A farm body paid more than 400 million yen in unnecessary subsidies to companies affected by the outbreak of mad cow disease in domestic cattle, the Board of Audit said Thursday.
The government-run board has asked the Agriculture and Livestock Industries Corp. to improve its procedures for handling subsidies.
Of the roughly 10 billion yen that ALIC paid in fiscal 2001 and 2002 to cover the costs of disposing of meat-and-bone meal -- a cattle feed considered the probable cause of the disease -- about 440 million yen was paid to cover consumption tax payments, which the corporation is not required to shoulder, according to the board.
ALIC was a government-backed corporation at the time but is now an independent administrative body.

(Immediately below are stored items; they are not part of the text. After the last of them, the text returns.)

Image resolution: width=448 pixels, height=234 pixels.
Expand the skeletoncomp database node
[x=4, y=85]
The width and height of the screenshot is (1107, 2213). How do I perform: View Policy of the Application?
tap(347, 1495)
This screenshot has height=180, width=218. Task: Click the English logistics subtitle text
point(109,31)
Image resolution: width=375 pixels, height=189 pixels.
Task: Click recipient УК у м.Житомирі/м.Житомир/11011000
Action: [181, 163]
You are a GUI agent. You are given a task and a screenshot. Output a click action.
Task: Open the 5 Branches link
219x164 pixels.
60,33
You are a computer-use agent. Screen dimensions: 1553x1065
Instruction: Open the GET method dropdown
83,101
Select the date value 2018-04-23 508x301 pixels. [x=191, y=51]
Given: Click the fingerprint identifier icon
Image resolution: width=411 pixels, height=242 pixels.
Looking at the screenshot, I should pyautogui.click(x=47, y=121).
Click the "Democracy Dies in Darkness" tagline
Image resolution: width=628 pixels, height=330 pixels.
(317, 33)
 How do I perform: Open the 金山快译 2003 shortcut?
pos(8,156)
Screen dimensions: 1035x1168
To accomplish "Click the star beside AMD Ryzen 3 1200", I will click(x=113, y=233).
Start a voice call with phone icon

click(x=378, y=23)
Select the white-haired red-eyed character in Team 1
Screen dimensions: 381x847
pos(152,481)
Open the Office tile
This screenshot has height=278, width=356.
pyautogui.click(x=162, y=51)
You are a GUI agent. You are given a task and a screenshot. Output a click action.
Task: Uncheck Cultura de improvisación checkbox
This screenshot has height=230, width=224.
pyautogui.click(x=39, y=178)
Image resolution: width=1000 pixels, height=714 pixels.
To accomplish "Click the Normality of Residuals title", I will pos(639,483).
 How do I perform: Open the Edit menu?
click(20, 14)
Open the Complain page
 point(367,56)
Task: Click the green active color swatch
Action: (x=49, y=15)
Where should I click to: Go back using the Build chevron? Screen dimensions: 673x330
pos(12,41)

It was in charge of paying subsidies to meat-and-bone meal manufacturers. After the outbreak of mad cow disease -- or bovine spongiform encephalopathy -- in Japan in fall 2001, the government banned the feed and incinerated supplies.
As a formality, ALIC should have paid the subsidies to the feed makers via the Japan Livestock Byproduct Association. But because the incineration companies the manufacturers contracted were demanding prompt payment, the body paid most of the subsidies directly to them.
In paying the incineration costs, the body also paid the 5 percent consumption tax, which was not supposed to be included in the subsidies.
In a Board of Audit survey, most of the feed makers claimed they had no idea they were responsible for the consumption tax.